Tracking gene expression changes through cell lineage progression with PORCELAN

Recent advances in barcoding technologies have made it possible to reconstruct a lineage tree of cells while simultaneously capturing their transcriptomic profiles. However, to fully leverage the resolution provided by these lineage-resolved single-cell RNA sequencing (scRNA-seq) datasets, new computational approaches are needed. These methods must address key challenges, such as ensuring that gene expression analysis goes beyond pairwise comparisons between stages and instead captures the full hierarchical structure of lineage trees, allowing for the detection of gene expression patterns that follow or deviate from lineage relationships.

In a new study published in Nature Communications, researchers at the Eric and Wendy Schmidt Center at the Broad Institute of MIT and Harvard introduce PORCELAN, a statistical framework that automatically detects gene expression patterns linked to lineage progression. This method provides a systematic way to study how gene expression and cell state memory evolve through cell divisions, offering new insights into processes such as cancer progression.

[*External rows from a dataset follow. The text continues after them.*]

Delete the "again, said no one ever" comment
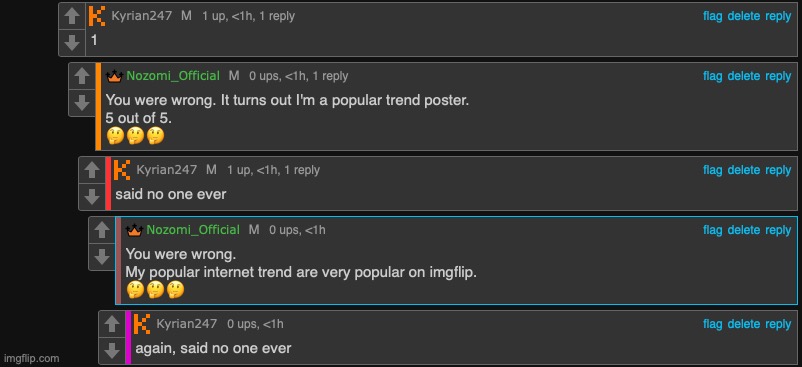This screenshot has height=367, width=802. [x=744, y=324]
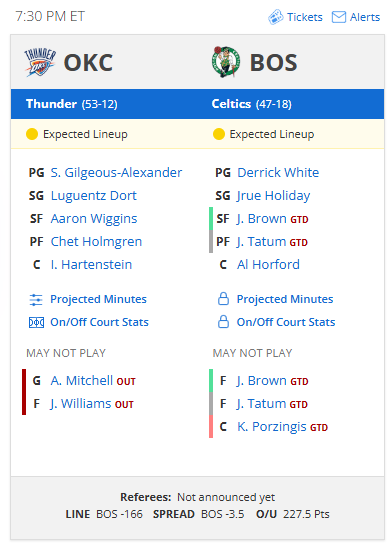Open Thunder Projected Minutes link

click(99, 299)
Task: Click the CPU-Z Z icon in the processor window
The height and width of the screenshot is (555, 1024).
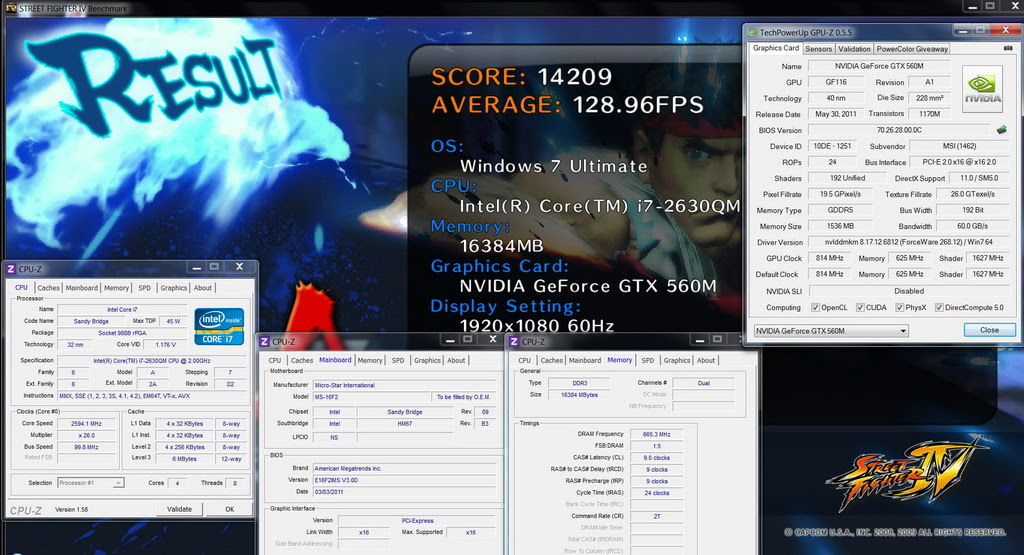Action: coord(10,269)
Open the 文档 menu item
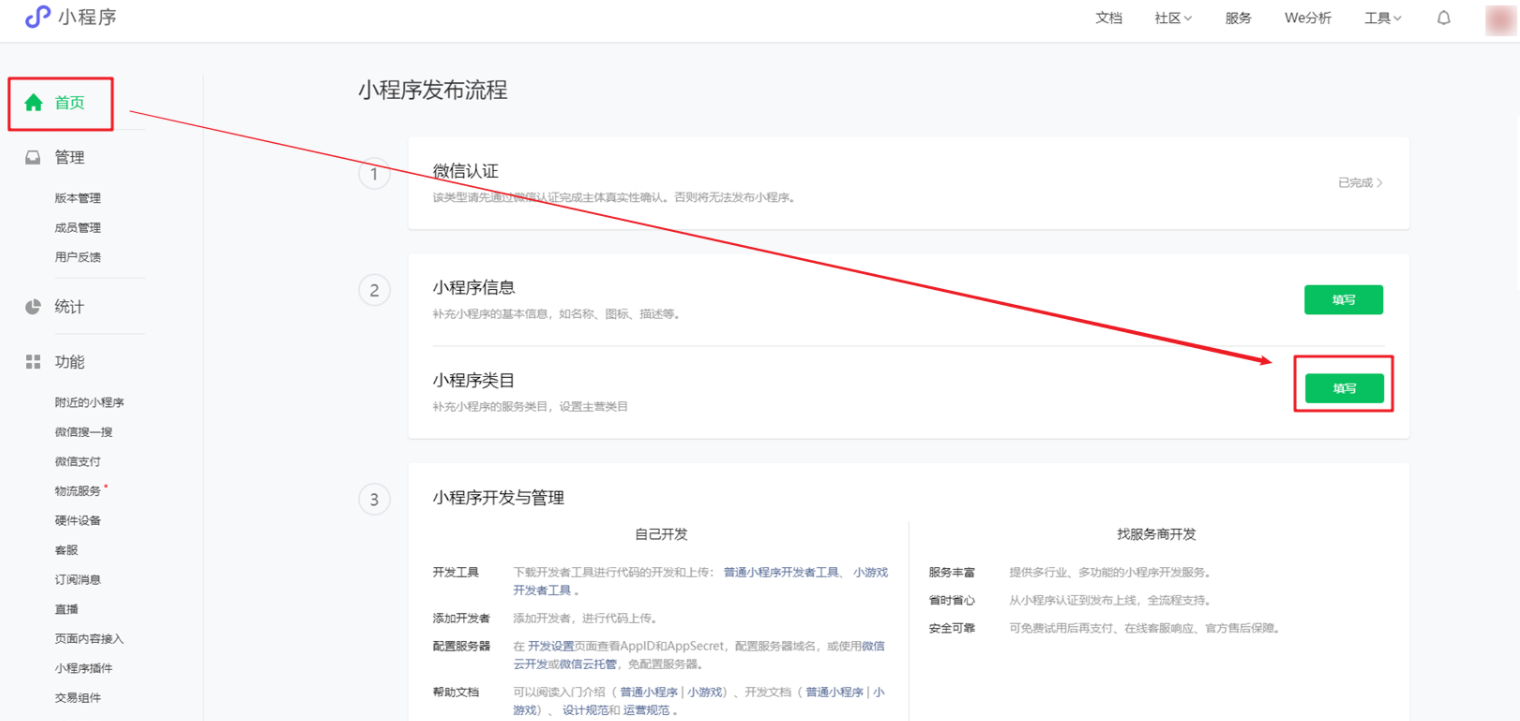1520x721 pixels. coord(1109,18)
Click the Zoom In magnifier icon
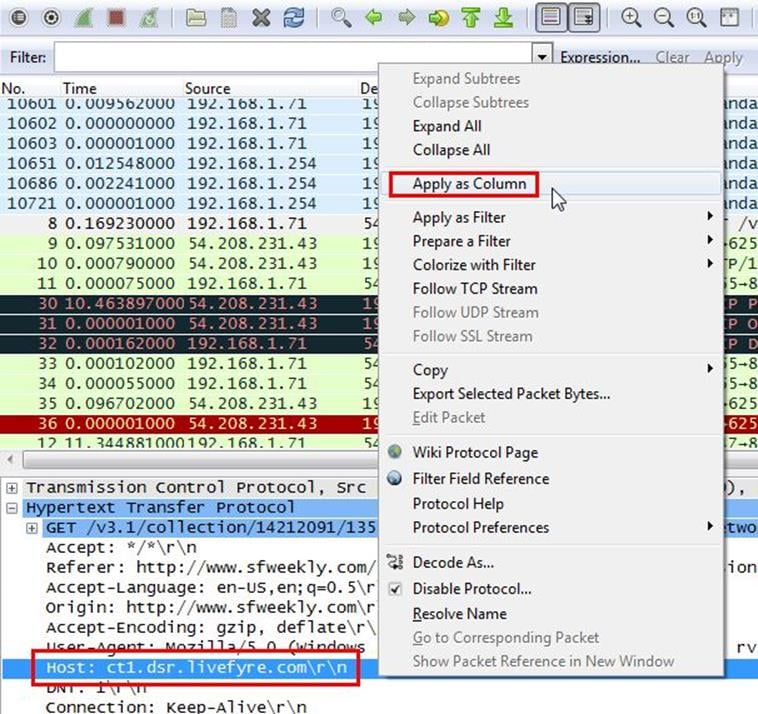758x714 pixels. (x=631, y=17)
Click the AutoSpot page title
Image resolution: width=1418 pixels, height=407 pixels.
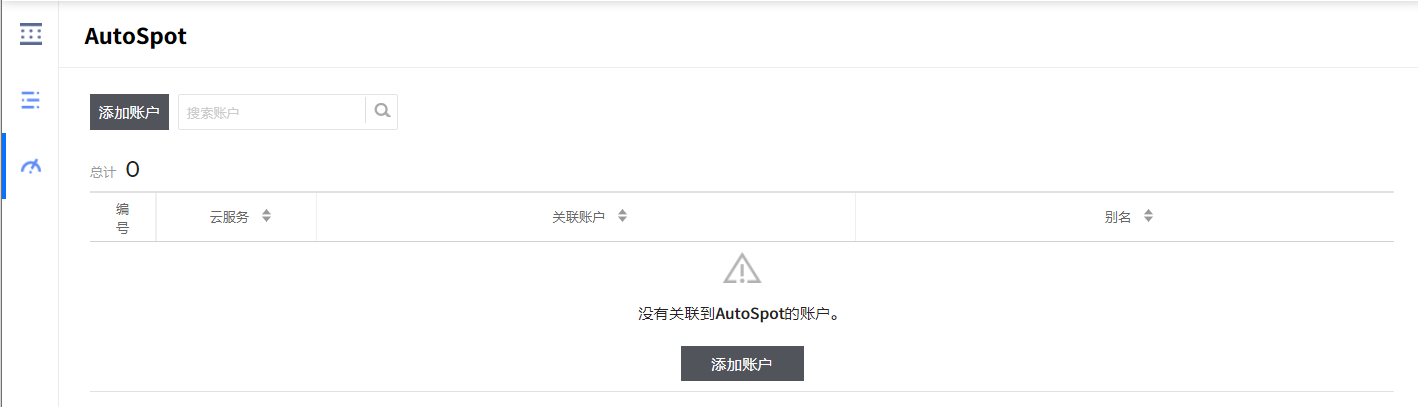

‍Decoding Gene Expression Through Lineage Trees‍

PORCELAN – short for Permutation, Optimization, and Representation learning-based single Cell gene Expression and Lineage ANalysis – combines representation learning with permutations among leaves in the lineage tree. Using a statistical approach, PORCELAN addresses three questions: How can we jointly capture lineage and gene expression information in cell representations? Which genes best reflect lineage relationships, and in which subtrees is this connection strongest? To what extent does gene expression preserve lineage tree structure across different resolutions?

The researchers validated PORCELAN using synthetic datasets and applied it to three biological systems with lineage-traced scRNA-seq data: lung cancer progression, mouse embryogenesis, and C. elegans development. In lung cancer, PORCELAN identified tumor cell subpopulations that contributed to metastases and pinpointed key genes associated with these transitions – many of which align with known cancer biomarkers and pathways. In developmental systems, the framework uncovered differences in how gene expression memory is maintained across cell divisions, highlighting contrasts between normal development and cancerous progression. These findings underscore the importance of lineage-resolved approaches in understanding fundamental biological processes.‍

A Flexible Tool for the Future‍

The study was led by Hannah Schlueter, a Schmidt Center graduate student and PhD student at MIT’s Laboratory for Information & Decision Systems (LIDS), in collaboration with corresponding author Caroline Uhler, Director of the Schmidt Center and Andrew (1956) and Erna Viterbi Professor of Engineering at MIT in the Department of Electrical Engineering and Computer Science (EECS) and the Institute for Data, Systems, and Society (IDSS).

“Our goal was to develop a method that is both rigorous and adaptable,” says Schlueter. “Because PORCELAN is modular, it can be applied to different data modalities, including lineage-resolved imaging data, by replacing the simpler tree-likeness score based on local autocorrelation, used for transcriptomic data, with a representation learning-based tree-likeness score. This flexibility makes it a powerful tool for studying how cellular identity is maintained and altered over time.”

As lineage tracing technologies continue to evolve, methods like PORCELAN highlight the critical role of applying statistical techniques to biological research. This approach, which merges computational tools with biological insights, is central to the work at the Schmidt Center. By developing methods that bridge computational models with biological questions, the Schmidt Center aims to drive discoveries that deepen our understanding of cellular biology, disease mechanisms, and potential therapeutic strategies.